» **SET PROBLEM**: Copy the items below word for word, starting at the first line and stopping after the line that contains "click(x=355, y=41)". Leave the pictures out of the copy.

* begin EXCERPTED RECORDS *

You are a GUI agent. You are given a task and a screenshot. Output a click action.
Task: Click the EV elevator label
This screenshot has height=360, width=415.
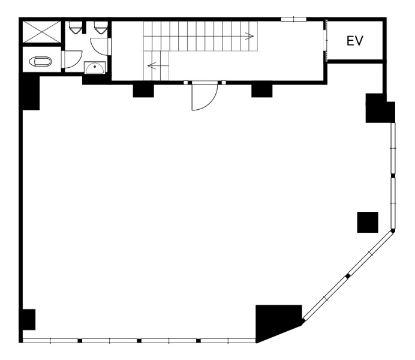click(x=355, y=41)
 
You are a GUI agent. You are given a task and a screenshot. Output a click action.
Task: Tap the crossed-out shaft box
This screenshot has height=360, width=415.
click(x=42, y=32)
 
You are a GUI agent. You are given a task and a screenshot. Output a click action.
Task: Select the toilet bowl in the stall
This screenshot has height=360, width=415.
click(x=40, y=62)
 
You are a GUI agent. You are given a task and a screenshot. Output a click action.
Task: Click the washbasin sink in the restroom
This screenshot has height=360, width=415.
click(x=95, y=68)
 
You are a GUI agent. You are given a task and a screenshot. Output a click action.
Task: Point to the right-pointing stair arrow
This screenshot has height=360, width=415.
click(x=249, y=36)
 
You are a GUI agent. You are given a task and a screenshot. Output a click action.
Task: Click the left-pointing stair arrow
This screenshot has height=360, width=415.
click(x=152, y=65)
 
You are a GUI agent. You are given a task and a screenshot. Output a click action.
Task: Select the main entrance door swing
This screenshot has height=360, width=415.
click(x=205, y=96)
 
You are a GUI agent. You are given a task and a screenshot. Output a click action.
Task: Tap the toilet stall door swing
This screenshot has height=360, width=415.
click(x=73, y=59)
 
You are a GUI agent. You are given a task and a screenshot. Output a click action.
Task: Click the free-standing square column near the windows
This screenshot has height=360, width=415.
click(x=368, y=223)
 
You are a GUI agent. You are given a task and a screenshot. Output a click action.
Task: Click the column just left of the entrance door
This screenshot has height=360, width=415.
click(x=143, y=91)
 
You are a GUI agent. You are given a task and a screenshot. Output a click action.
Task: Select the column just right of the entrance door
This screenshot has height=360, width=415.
click(x=261, y=91)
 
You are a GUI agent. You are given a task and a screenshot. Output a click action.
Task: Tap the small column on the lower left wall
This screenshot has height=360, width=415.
click(x=28, y=319)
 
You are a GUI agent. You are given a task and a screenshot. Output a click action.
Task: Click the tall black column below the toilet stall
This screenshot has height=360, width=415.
click(x=31, y=92)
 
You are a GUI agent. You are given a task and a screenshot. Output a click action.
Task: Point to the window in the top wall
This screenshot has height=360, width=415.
click(x=293, y=19)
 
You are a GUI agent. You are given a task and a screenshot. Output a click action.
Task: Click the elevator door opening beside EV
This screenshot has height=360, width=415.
click(x=326, y=40)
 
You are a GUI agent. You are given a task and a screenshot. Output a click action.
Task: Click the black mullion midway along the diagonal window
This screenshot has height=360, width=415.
click(x=348, y=276)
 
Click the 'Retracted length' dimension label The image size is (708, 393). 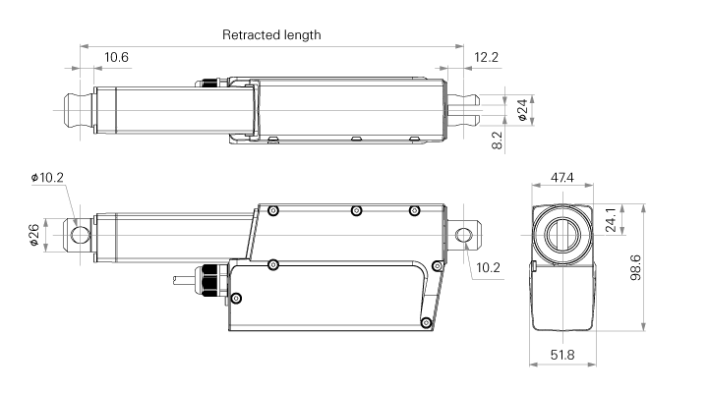click(271, 34)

* end EXCERPTED RECORDS *

» **ANSWER TO THE TASK**:
You are a GUI agent. You are given a task and a screenshot. Output a click action.
Task: Click the EV elevator label
This screenshot has height=360, width=415.
click(x=355, y=41)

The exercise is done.